Волна облегчения прокатилась по мне, когда я поспешила пройти вместе с госпожой Хеджмади с такой скоростью, на какую я только была способна, разделявшее нас пространство, которое вместо нескольких метров показалось мне дистанцией в несколько километров, и это все только для того, чтобы получить упрек от Бабы за то, что я двигаюсь слишком медленно, и что он вынужден меня поторопить. Затем тут же, стоя на веранде, он спросил меня о книге, которую я с благодарностью вручила ему. Потом он продолжил, спросив меня о ее названии, и настоял, чтобы я повторила его трижды, вынуждая меня произносить его с каждым разом все громче и громче. Затем он спросил меня о названиях трех предыдущих книг, снова заставив меня повторить трижды каждое из них и настаивая, чтобы я произносила их еще громче, чтобы каждый вокруг мог услышать их. Разве есть лучший способ прививать уверенность в Себе тому, кто всегда так остро испытывал недостаток в ней?

В то время как эта короткая сцена доигрывалась, я решила, что это и было наше интервью: прямо здесь, на открытом месте, на виду у тысяч посетителей. Поэтому, когда Баба махнул нам обоим рукой пройти комнату для интервью, я была искренне удивлена. Видя мою нерешительность, он снова призвал меня поспешить. Последовавшее вслед за этим интервью было одним из самых странных среди тех, которые у меня были за все время. Во-первых, бхаджаныуже начались, и они исполнялись настолько громко, что было трудно слышать тихий голос Бабы, когда он говорил с нами. Во-вторых, когда наступило время задавать вопросы, которые я предварительно записала на листке бумаги, я просто не смогла найти мои очки для чтения в сумочке, и без них я не могла прочесть эти вопросы. После напрасных поисков, я протянула список Сиднею и попросила, чтобы он громко зачитал их мне. Но Баба выхватил список из моей руки и сам прочитал вопросы, бормоча ответы таким тихим голосом, что я не могла ни услышать, ни понять того, что он сказал, особенно учитывая громкое звучание исполняемых бхаджанов, звенящее в моих ушах. После краткого обсуждения книги, маршрута моих поездок в течение 1992 года, семейства и других вопросов, Баба внезапно повернулся, пронзительно посмотрел на меня и скомандовал громким и повелевающим голосом: "Иди и делай!"

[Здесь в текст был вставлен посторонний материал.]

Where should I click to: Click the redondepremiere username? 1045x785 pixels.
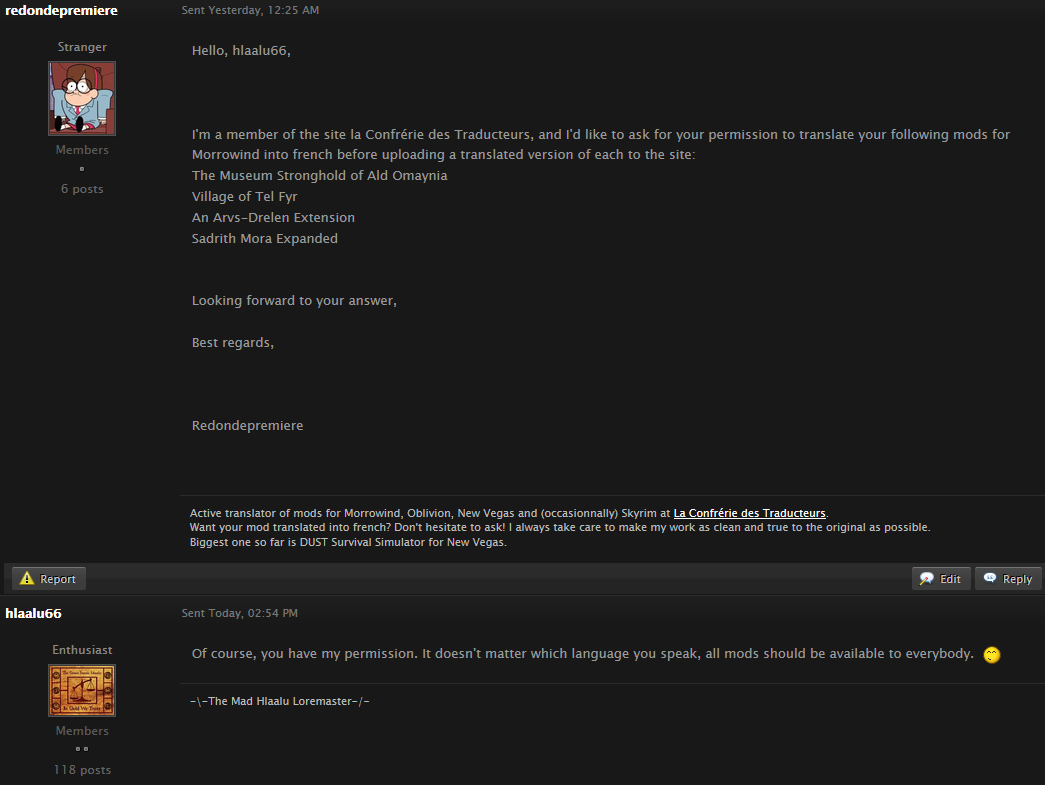pyautogui.click(x=61, y=11)
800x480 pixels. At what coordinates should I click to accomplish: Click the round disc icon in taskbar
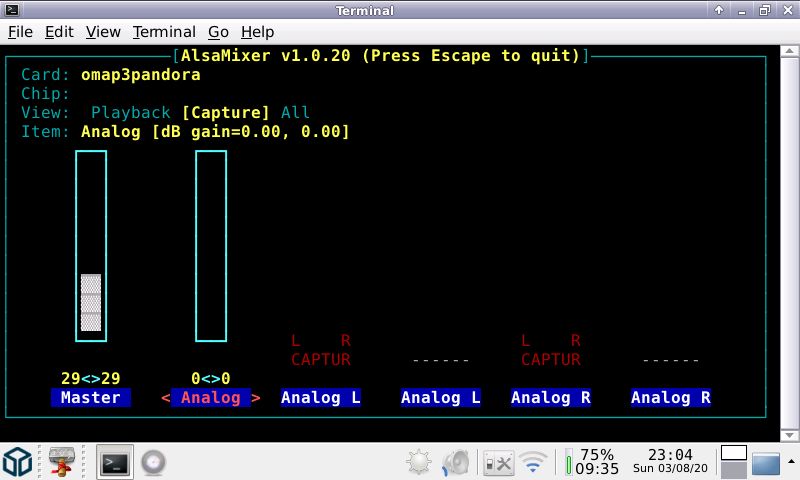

Случилось так, что всего за несколько дней до этого интервью я разговаривала с одним немецким преданным, упомянувшим, что одна из песен, которая была спета на конференции Саи, проведенной в Гамбурге двумя годами ранее, была основана на высказывании, которое Баба произнес во время беседы с ним на интервью, и оно было "Иди и делай". С тех пор, как я впервые услышала эту песню, она стала одной из моих самых любимых. И теперь Баба дал мне то же самое указание — "Иди и делай". С этими словами, повторяющимися эхом в моей голове, Баба завершил интервью, но перед этим он даровал мне паднамаскар. Затем, решительно положив свою руку на голову каждого из нас, он дал нам вибхутии отпустил нас. Ошеломленная, я прошла назад к моему месту, пробираясь между рядами сидящих преданных, тянущихся во всех направлениях. Как это обычно происходит на интервью, мой ум оказался полностью пустым, и он все еще оставался таким, и на сей раз даже больше обычного. После окончания бхаджановмы поспешили назад в нашу комнату, чтобы упаковать последние еще не сложенные вещи перед отъездом в Бангалор и нашим полетом домой.

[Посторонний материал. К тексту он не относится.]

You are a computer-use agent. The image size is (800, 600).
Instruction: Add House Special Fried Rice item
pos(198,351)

Только после того, как я вернулась домой и смогла оглянуться назад, получив более полное видение всего того, что произошло во время этой поездки, ко мне пришло более ясное понимание послания Бабы. Поскольку это послание может быть применимо и ко многим другим, я решила поделиться полученным мною озарением. Я пришла в восхищение, когда несколько людей, которые пришли поработать со мной и не знали о моем недавнем опыте и последовавшем за ним озарении, сказали мне, что они поняли, что они все еще ведут себя так же, как и в то время, когда они были еще детьми! А некоторые преданные даже сказали, что они начали замечать, что они проецируют на Бабу воспоминания об отношении их матери или отца к ним самим, и зачастую реагируют на него так, как они обычно реагировали на своих родителей.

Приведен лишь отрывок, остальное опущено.